Do these examples offer an accurate reflection of Science Fiction generally, or are these films the more cerebral exceptions to the norm? Even a film such as Men In Black (1997), which is a Sci-Fi Action-Comedy, contains Science Fiction premises which function to illuminate, profoundly, something about ourselves. The film is about a secret government agency managing and policing alien subculture on Earth. But the element worth singling out within the story-world is the Neuralizer, a device used by the men in black to erase memories. The device generates numerous comic scenes, and performs a number of plot assists, but it also provides moments of genuine thought and poignancy, and gives the film greater thematic substance overall. After the heroes have disposed of The Bug and saved the planet, the action gives over to a melancholy exchange between Kay and his protegé, Jay:
KAY
I've just been down the gullet of an interstellar cockroach. That's one of a hundred memories I don't want.
Kay reflects on the life-choice he has made, in joining the MIB, and looks back with regret at the life he left behind. Curiously, we find ourselves once again confronted with the recurrent themes of memory and loss. It is difficult to show an ageing man looking back on his life with regret and do so in an active and engaging way, maintaining audience interest. But the Neuralyzer imbues this scene with narrative tension. It makes it dramatic, because it offers Kay the chance to make his choice again. Though he can’t recoup the past 30 years, he can, by erasing all knowledge of the MIB, reset his life and claim what he once had. And he does, as we see when Jay opens a tabloid paper to discover:
MAN AWAKENS FROM 30-YEAR COMA!
Returns to Girl He Left Behind
A large photograph shows a smiling KAY, arm-in-arm with ELIZABETH RESTON, his long-lost fiancee, in her back yard in Tempe, Arizona.
She holds a large bouquet of flowers, the same kind he brought but never gave her thirty years ago.
So this is another example of where Science Fiction uses its unique license to invention in order to turn our gaze on a compelling aspect of human psychology. In Men In Black this happens to be a relatively small component in a film that is doing a lot of other things, but equally it can play a much more prominent role. In Eternal Sunshine of the Spotless Mind (2004) the use of a memory erasing technique forms the basis of the entire plot. A scenario is built around it which enables a profound exploration of memory, love and our relationships with each other.
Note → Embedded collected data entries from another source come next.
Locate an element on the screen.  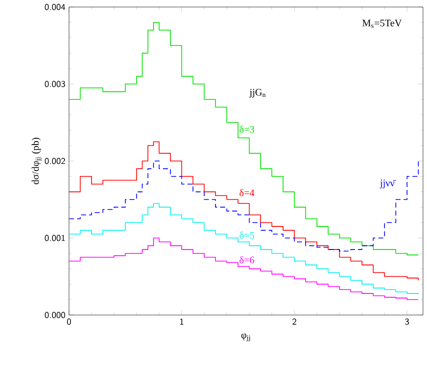
y-tick-label: 0.002 is located at coordinates (55, 161).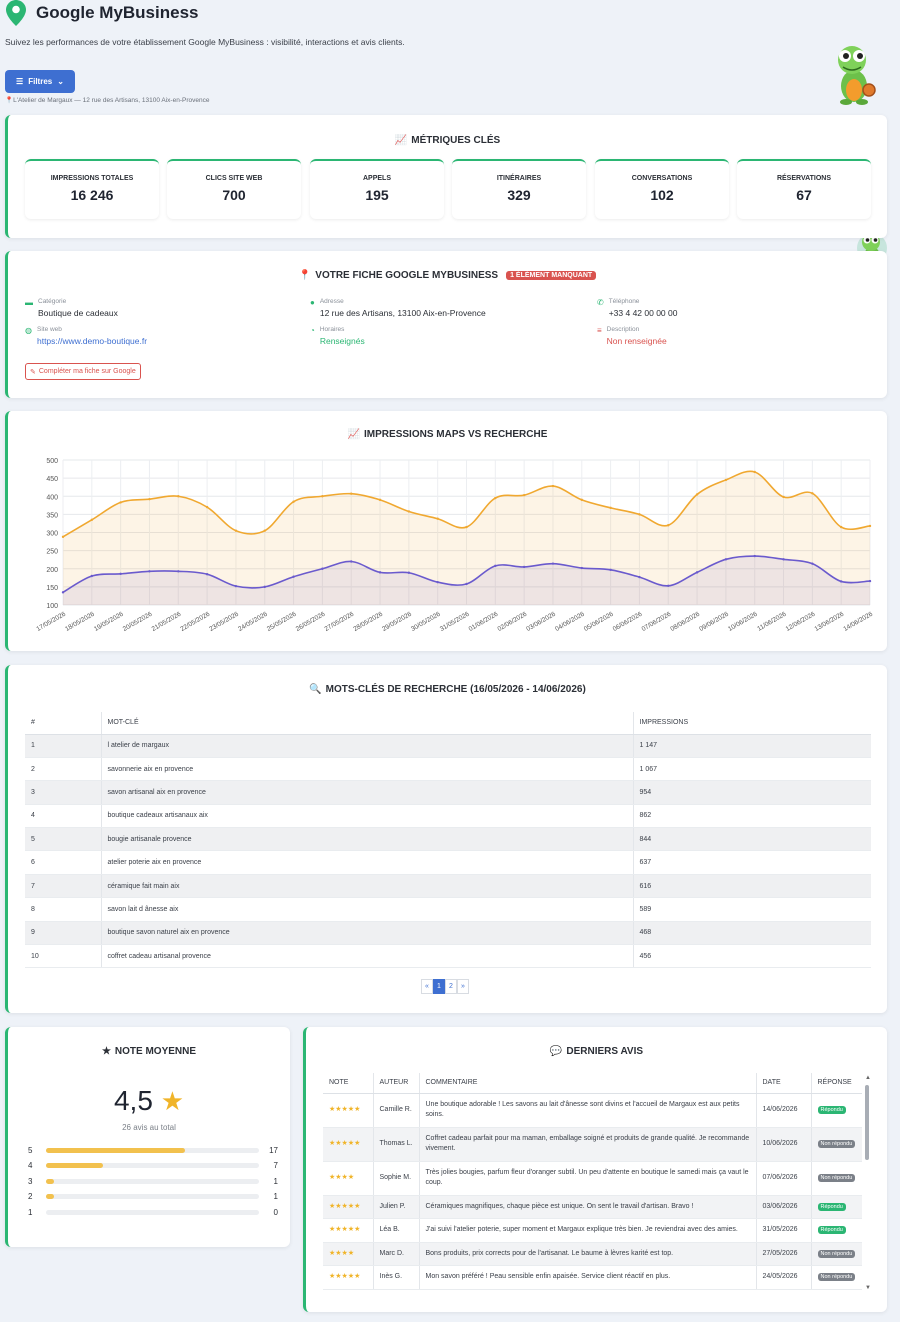 The height and width of the screenshot is (1322, 900). I want to click on scroll-down-icon: ▼, so click(868, 1288).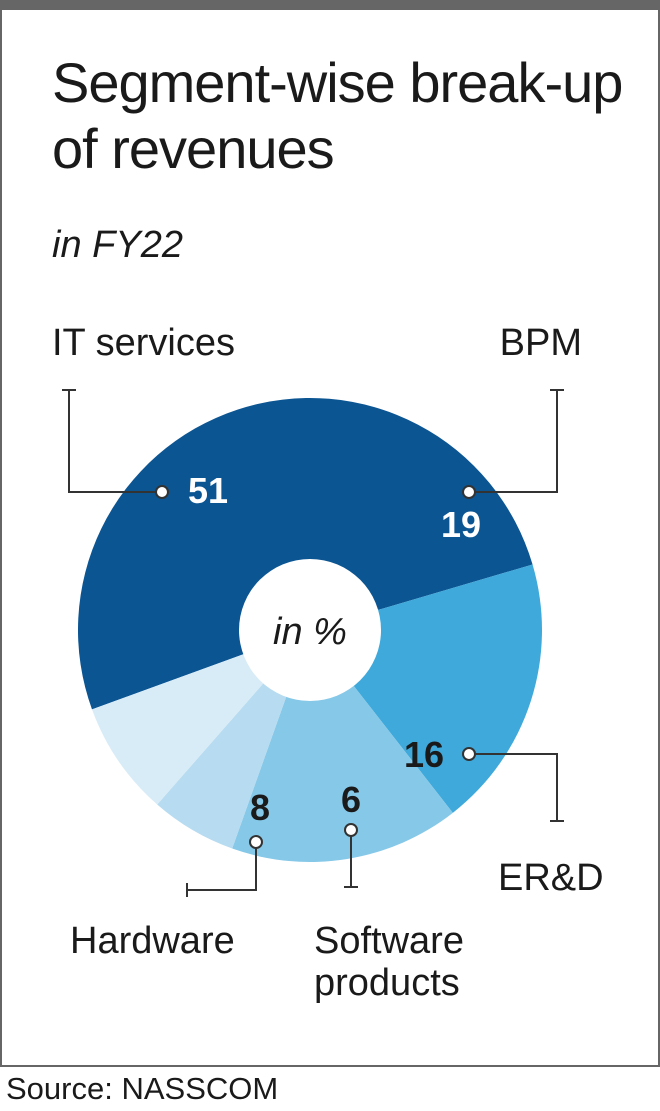 The image size is (660, 1111). What do you see at coordinates (152, 941) in the screenshot?
I see `category-label-hardware: Hardware` at bounding box center [152, 941].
This is what Science Fiction can do. It is something we recognise and look for within the genre. There exists this explorative quality, a recurrent concern with psycho-philosophical ideas, a kind of inward gazing. Writers use the license offered by the genre to create extraordinary conditions for their characters, which highlight or magnify a universal human condition, by being in some way an acute version thereof. Science Fiction characters thus often assume archetypal, allegorical and/or mythical status. This is by no means an omnipresent feature of the genre, but it is common enough to allow us to say that a film’s Science Fiction status is more than incidental – more than just a context for adventure, action, horror, romance even. Something invaluable is often added.